(Input data):
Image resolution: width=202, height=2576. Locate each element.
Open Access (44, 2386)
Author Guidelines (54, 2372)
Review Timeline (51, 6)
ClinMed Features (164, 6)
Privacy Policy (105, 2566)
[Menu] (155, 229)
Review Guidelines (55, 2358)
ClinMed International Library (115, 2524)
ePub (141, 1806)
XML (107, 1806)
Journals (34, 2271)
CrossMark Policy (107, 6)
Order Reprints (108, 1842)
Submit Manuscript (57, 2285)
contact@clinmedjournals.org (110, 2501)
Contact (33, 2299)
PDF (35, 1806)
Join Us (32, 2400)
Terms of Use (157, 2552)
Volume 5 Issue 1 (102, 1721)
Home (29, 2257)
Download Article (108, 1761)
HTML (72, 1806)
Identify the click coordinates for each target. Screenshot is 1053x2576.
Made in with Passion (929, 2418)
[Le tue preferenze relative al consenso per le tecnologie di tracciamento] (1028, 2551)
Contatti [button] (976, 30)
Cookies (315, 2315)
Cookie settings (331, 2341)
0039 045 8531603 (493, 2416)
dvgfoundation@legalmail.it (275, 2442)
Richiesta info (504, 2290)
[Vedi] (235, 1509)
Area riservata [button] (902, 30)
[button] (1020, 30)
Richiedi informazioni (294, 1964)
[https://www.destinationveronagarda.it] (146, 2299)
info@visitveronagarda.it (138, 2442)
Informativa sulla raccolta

(Exercise goal): Restate all of the lines in the material exactly as they are.

(Result below):
Image resolution: width=202, height=2576. Locate each element.
Open Access (44, 2386)
Author Guidelines (54, 2372)
Review Timeline (51, 6)
ClinMed Features (164, 6)
Privacy Policy (105, 2566)
[Menu] (155, 229)
Review Guidelines (55, 2358)
ClinMed International Library (115, 2524)
ePub (141, 1806)
XML (107, 1806)
Journals (34, 2271)
CrossMark Policy (107, 6)
Order Reprints (108, 1842)
Submit Manuscript (57, 2285)
contact@clinmedjournals.org (110, 2501)
Contact (33, 2299)
PDF (35, 1806)
Join Us (32, 2400)
Terms of Use (157, 2552)
Volume 5 Issue 1 (102, 1721)
Home (29, 2257)
Download Article (108, 1761)
HTML (72, 1806)
Identify the click coordinates for each target. Screenshot is 1053x2576.
Made in with Passion (929, 2418)
[Le tue preferenze relative al consenso per le tecnologie di tracciamento] (1028, 2551)
Contatti [button] (976, 30)
Cookies (315, 2315)
Cookie settings (331, 2341)
0039 045 8531603 (493, 2416)
dvgfoundation@legalmail.it (275, 2442)
Richiesta info (504, 2290)
[Vedi] (235, 1509)
Area riservata [button] (902, 30)
[button] (1020, 30)
Richiedi informazioni (294, 1964)
[https://www.destinationveronagarda.it] (146, 2299)
info@visitveronagarda.it (138, 2442)
Informativa sulla raccolta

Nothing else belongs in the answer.